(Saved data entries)
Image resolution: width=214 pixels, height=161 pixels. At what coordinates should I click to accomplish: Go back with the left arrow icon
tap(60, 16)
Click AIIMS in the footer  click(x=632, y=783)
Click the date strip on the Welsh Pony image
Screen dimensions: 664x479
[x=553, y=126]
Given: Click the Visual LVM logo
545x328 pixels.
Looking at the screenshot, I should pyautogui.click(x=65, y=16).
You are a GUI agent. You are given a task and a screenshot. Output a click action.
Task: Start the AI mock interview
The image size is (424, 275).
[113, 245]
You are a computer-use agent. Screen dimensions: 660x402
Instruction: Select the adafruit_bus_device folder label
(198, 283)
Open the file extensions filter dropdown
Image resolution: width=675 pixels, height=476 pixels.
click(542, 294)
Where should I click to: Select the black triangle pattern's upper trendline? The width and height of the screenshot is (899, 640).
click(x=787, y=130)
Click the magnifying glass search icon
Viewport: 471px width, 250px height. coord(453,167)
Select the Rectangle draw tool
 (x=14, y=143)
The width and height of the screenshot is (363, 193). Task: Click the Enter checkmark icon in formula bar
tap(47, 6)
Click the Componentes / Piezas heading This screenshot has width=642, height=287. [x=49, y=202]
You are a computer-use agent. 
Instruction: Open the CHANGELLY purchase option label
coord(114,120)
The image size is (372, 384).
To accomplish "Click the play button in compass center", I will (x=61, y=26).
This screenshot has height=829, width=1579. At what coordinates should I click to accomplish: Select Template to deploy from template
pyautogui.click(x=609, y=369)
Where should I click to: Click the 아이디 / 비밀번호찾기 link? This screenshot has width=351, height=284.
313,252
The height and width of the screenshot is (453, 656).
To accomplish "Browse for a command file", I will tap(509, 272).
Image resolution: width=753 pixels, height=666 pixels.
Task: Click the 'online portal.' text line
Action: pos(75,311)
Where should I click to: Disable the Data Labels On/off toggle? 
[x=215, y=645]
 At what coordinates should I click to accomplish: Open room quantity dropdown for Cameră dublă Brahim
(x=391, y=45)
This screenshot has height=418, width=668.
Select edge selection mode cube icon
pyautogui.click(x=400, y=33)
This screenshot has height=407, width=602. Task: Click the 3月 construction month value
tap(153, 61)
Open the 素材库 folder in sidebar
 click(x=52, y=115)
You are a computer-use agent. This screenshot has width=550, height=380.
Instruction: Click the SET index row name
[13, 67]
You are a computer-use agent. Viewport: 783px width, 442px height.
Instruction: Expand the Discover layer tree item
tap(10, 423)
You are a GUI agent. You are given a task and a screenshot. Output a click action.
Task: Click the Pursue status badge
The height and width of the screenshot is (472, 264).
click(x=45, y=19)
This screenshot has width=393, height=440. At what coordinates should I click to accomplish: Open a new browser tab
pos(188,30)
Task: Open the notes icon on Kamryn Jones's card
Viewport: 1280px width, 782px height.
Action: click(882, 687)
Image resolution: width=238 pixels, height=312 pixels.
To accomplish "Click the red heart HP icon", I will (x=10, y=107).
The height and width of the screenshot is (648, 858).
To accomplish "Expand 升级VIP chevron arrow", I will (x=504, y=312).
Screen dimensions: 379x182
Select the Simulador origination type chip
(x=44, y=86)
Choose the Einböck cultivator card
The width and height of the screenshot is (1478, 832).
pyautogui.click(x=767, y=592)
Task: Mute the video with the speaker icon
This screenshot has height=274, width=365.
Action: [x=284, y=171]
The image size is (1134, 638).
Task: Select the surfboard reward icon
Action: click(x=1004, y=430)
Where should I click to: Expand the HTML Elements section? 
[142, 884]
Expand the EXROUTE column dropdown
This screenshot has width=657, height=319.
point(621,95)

* What is required *
Repeat the data precisely, reproducing every entry.

* Solved problem *
Image resolution: width=214 pixels, height=161 pixels. At what coordinates should I click to accomplish: Go back with the left arrow icon
tap(60, 16)
Click AIIMS in the footer  click(x=632, y=783)
Click the date strip on the Welsh Pony image
Screen dimensions: 664x479
[x=553, y=126]
Given: Click the Visual LVM logo
545x328 pixels.
Looking at the screenshot, I should pyautogui.click(x=65, y=16).
You are a GUI agent. You are given a task and a screenshot. Output a click action.
Task: Start the AI mock interview
The image size is (424, 275).
[113, 245]
You are a computer-use agent. Screen dimensions: 660x402
Instruction: Select the adafruit_bus_device folder label
(198, 283)
Open the file extensions filter dropdown
Image resolution: width=675 pixels, height=476 pixels.
click(542, 294)
Where should I click to: Select the black triangle pattern's upper trendline? The width and height of the screenshot is (899, 640).
click(x=787, y=130)
Click the magnifying glass search icon
Viewport: 471px width, 250px height. coord(453,167)
Select the Rectangle draw tool
 (x=14, y=143)
The width and height of the screenshot is (363, 193). Task: Click the Enter checkmark icon in formula bar
tap(47, 6)
Click the Componentes / Piezas heading This screenshot has width=642, height=287. [x=49, y=202]
You are a computer-use agent. 
Instruction: Open the CHANGELLY purchase option label
coord(114,120)
The image size is (372, 384).
To accomplish "Click the play button in compass center", I will (x=61, y=26).
This screenshot has height=829, width=1579. At what coordinates should I click to accomplish: Select Template to deploy from template
pyautogui.click(x=609, y=369)
Where should I click to: Click the 아이디 / 비밀번호찾기 link? This screenshot has width=351, height=284.
313,252
The height and width of the screenshot is (453, 656).
To accomplish "Browse for a command file", I will tap(509, 272).
Image resolution: width=753 pixels, height=666 pixels.
Task: Click the 'online portal.' text line
Action: pos(75,311)
Where should I click to: Disable the Data Labels On/off toggle? 
[x=215, y=645]
 At what coordinates should I click to accomplish: Open room quantity dropdown for Cameră dublă Brahim
(x=391, y=45)
This screenshot has height=418, width=668.
Select edge selection mode cube icon
pyautogui.click(x=400, y=33)
This screenshot has height=407, width=602. Task: Click the 3月 construction month value
tap(153, 61)
Open the 素材库 folder in sidebar
 click(x=52, y=115)
You are a computer-use agent. This screenshot has width=550, height=380.
Instruction: Click the SET index row name
[13, 67]
You are a computer-use agent. Viewport: 783px width, 442px height.
Instruction: Expand the Discover layer tree item
tap(10, 423)
You are a GUI agent. You are given a task and a screenshot. Output a click action.
Task: Click the Pursue status badge
The height and width of the screenshot is (472, 264).
click(x=45, y=19)
This screenshot has width=393, height=440. At what coordinates should I click to accomplish: Open a new browser tab
pos(188,30)
Task: Open the notes icon on Kamryn Jones's card
Viewport: 1280px width, 782px height.
Action: click(882, 687)
Image resolution: width=238 pixels, height=312 pixels.
To accomplish "Click the red heart HP icon", I will (x=10, y=107).
The height and width of the screenshot is (648, 858).
To accomplish "Expand 升级VIP chevron arrow", I will (x=504, y=312).
Screen dimensions: 379x182
Select the Simulador origination type chip
(x=44, y=86)
Choose the Einböck cultivator card
The width and height of the screenshot is (1478, 832).
pyautogui.click(x=767, y=592)
Task: Mute the video with the speaker icon
This screenshot has height=274, width=365.
Action: [x=284, y=171]
The image size is (1134, 638).
Task: Select the surfboard reward icon
Action: click(x=1004, y=430)
Where should I click to: Expand the HTML Elements section? 
[142, 884]
Expand the EXROUTE column dropdown
This screenshot has width=657, height=319.
point(621,95)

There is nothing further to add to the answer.